It's not a great plan; but I have to trust that God will provide for me. Of course I haven't spent any time with Him on this since July. Sure, I've had a few days where in studying scripture it's seemed like this is His will and that this is right, but I haven't prayed. I'm giving myself a week to have a home (even if it's still temporary) and if not then I suppose I'll get a bus back to Minnesota. I don't even know if I want to go anymore. I mean I want to but I'm so afraid of letting people down again or failing. It would be so easy to just start over right here in Minnesota. 

And when I look at it now I realize that living here right now, today, isn't that much different than what I'll be living like in SF. I don't have a job. Yeah, I have a home. And I have connections (my life is swarming with people who love and care) to rely on. I have the freedom to stay at moms, or move out. I guess I didn't see how many options I had before me until now. Because that was part of my desire to leave in the first place; I saw my life on one track, without enough other options before me and I got scared. 

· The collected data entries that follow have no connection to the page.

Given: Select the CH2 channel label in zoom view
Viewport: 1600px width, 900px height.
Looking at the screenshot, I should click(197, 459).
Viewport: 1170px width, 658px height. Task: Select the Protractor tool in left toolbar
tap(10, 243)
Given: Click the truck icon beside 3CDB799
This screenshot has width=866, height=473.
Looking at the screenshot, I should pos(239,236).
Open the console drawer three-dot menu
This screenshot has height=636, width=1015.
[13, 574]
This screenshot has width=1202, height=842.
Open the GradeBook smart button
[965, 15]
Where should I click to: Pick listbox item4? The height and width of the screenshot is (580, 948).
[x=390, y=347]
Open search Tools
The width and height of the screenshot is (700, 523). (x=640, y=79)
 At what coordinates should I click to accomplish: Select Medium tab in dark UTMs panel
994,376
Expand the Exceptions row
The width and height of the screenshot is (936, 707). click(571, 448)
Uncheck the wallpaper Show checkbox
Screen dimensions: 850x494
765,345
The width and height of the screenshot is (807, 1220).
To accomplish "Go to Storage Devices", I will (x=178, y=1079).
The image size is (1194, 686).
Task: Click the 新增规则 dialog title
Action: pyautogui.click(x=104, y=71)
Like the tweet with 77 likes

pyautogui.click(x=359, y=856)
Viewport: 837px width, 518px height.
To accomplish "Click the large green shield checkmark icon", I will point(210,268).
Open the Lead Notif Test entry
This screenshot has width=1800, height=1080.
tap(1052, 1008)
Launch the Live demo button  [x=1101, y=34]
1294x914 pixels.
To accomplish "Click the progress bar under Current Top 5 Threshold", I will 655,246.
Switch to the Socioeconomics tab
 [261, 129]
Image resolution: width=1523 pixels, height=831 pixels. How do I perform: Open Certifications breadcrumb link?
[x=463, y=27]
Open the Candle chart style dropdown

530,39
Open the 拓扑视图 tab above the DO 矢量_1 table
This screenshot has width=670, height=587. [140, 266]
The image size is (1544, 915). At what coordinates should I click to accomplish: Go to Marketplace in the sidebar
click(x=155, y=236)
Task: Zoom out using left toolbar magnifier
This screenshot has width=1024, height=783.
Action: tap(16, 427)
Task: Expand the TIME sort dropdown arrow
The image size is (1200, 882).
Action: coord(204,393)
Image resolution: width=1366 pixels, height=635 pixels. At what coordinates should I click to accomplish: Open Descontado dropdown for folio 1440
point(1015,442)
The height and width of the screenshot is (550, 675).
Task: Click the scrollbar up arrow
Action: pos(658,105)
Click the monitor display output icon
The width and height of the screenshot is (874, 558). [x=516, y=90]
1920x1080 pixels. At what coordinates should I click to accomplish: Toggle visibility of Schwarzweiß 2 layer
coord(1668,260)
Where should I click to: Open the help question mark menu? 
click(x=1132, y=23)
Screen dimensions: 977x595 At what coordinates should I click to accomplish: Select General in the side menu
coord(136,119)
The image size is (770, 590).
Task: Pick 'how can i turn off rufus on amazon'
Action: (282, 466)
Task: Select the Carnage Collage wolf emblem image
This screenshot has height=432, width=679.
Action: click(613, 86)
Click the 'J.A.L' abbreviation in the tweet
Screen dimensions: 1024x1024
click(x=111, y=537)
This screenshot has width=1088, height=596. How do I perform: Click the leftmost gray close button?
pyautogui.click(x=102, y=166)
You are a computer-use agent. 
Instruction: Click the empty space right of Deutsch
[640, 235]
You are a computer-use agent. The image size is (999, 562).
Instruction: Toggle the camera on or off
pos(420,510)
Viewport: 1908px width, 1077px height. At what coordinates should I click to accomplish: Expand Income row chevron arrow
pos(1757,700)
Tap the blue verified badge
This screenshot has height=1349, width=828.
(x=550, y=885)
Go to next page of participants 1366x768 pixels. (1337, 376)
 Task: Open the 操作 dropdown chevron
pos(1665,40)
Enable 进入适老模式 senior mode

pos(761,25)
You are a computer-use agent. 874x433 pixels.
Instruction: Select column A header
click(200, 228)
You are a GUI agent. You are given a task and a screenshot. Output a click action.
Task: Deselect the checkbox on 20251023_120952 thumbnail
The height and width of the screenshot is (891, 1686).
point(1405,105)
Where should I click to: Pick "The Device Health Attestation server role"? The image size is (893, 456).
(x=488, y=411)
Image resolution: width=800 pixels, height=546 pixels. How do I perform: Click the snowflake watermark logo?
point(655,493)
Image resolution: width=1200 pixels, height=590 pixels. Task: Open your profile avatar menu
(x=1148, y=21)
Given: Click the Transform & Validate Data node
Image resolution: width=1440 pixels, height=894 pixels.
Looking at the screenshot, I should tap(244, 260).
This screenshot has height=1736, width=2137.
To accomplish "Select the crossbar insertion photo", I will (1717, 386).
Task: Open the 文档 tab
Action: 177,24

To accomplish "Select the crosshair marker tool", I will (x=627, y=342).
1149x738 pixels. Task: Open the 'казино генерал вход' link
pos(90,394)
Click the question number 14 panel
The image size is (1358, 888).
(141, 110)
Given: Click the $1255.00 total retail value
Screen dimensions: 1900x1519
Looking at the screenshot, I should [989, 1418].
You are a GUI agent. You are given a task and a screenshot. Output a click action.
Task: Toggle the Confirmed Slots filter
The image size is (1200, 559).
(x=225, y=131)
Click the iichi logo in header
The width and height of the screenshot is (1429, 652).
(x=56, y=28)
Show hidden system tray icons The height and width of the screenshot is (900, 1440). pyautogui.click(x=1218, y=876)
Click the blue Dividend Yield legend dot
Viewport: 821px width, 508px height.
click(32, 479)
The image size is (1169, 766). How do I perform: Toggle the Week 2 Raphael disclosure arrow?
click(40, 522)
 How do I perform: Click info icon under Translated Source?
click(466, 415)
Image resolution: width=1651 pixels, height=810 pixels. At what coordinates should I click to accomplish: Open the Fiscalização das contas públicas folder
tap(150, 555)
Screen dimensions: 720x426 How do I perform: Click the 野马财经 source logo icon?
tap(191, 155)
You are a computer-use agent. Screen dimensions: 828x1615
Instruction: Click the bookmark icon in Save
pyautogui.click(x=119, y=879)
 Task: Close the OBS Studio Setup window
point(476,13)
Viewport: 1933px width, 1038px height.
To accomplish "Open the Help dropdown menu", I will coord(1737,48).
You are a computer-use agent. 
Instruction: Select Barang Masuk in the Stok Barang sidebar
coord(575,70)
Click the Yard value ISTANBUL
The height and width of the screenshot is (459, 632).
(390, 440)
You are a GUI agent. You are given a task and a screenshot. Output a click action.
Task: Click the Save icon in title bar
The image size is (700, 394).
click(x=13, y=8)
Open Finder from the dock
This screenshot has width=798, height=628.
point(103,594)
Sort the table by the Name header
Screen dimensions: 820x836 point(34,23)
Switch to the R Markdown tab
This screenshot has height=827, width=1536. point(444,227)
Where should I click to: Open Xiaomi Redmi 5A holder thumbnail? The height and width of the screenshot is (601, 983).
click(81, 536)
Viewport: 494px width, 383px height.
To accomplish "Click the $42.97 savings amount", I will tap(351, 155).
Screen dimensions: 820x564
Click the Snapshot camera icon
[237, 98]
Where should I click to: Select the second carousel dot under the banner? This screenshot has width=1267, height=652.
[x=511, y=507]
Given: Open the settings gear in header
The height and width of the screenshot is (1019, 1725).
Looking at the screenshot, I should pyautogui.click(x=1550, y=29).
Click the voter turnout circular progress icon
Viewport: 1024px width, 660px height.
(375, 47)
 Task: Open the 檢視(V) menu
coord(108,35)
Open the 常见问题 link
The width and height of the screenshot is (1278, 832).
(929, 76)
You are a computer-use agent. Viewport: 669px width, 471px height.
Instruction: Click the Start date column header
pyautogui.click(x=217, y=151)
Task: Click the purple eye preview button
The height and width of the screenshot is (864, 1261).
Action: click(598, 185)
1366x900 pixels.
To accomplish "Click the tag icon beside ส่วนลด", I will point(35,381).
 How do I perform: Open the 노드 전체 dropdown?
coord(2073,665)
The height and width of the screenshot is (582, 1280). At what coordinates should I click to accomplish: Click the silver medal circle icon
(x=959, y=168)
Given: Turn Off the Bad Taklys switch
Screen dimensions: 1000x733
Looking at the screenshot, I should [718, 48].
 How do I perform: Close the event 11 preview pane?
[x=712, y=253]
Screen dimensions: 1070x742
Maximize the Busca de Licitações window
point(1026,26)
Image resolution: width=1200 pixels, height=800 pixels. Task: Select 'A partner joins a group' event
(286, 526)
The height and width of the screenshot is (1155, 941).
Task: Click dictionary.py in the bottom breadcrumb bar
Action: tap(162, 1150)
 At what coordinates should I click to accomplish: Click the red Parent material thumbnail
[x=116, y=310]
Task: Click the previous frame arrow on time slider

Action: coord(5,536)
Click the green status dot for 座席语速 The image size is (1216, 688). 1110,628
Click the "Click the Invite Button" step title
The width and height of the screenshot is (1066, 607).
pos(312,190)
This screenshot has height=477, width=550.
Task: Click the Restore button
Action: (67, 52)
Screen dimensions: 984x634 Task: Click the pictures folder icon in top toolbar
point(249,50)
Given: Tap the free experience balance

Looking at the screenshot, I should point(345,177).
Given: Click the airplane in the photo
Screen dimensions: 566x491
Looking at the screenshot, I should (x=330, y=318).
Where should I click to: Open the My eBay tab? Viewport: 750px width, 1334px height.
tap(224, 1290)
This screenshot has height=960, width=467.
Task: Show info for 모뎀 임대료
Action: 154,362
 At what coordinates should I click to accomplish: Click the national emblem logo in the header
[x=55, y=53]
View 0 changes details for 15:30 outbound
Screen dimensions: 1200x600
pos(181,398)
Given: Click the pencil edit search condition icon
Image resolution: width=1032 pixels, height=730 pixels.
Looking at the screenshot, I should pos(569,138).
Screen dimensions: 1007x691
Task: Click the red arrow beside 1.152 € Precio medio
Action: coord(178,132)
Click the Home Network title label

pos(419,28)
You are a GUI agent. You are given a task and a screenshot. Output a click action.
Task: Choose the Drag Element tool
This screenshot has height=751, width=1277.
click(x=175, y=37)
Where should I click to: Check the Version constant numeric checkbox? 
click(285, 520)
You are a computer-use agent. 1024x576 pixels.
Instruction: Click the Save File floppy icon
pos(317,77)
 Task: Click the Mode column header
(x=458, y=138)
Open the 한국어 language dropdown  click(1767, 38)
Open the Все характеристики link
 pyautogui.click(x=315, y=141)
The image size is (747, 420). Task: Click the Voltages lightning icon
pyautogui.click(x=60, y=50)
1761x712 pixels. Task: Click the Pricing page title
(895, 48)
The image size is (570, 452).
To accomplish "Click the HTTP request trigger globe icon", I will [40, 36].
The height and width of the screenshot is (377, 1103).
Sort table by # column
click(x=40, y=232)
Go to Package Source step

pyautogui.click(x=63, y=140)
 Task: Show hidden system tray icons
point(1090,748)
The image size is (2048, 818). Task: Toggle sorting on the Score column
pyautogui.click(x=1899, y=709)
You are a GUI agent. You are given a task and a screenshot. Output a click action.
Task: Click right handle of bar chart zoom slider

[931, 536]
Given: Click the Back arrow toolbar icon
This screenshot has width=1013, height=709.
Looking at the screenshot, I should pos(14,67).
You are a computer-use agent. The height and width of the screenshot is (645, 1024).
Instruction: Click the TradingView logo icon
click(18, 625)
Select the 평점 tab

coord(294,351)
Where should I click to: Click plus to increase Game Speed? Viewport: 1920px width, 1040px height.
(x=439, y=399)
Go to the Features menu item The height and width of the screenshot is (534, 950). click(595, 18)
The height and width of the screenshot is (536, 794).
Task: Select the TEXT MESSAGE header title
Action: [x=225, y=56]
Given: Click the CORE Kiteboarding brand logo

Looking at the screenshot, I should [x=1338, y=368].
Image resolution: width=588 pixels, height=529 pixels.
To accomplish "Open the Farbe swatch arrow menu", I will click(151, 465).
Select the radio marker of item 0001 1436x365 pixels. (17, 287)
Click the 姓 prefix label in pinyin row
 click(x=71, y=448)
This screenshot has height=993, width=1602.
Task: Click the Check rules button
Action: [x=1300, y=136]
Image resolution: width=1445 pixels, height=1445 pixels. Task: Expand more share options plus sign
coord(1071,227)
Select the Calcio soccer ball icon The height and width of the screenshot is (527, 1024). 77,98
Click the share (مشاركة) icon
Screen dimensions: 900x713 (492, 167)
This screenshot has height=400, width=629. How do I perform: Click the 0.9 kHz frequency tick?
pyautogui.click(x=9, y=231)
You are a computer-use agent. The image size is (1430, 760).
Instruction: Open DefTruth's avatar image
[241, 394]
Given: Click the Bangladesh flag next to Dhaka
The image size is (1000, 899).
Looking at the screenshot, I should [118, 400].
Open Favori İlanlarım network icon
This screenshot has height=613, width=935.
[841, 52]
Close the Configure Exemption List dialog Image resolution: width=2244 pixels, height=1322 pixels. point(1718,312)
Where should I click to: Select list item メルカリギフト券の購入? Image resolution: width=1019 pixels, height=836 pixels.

Would it be so bad to just stay? To get a new job, or 3 and build up my savings, my own phone, eventually get my own place, pay off my loan, get back to school, and get "back on track"? None of that is going to be easy either. I can do that in SF too, but at what cost? Leaving my family? My friends? My church and any other form of structure or security I have? To gain what? To say that I did it on my own? Maybe. 

Janell, remember this: "I used to think all of this stuff was valuable until I realized what Christ has done. Yeah, everything else is worthless when compared to Him. Because of Jesus I have discarded everything, counting it as garbage, because now I can have and be one with Him."

Sure, it's freaking scary to be doing this alone, without a plan, without money, without every thing you're told you need. But this is a step of faith! Faith is the confidence that what we hope for will actually happen; it gives us assurance about things we cannot see. (Hebrews 11:1) And we are made right with God by our faith. (Phil 3:9c) If I have no doubt that this is God's will then I should have no doubt that He has it under control. I hope that I'm not wrong; I hope that this brings me closer to God. I want to be radical for him. More than my life limits me because He is bigger than my life.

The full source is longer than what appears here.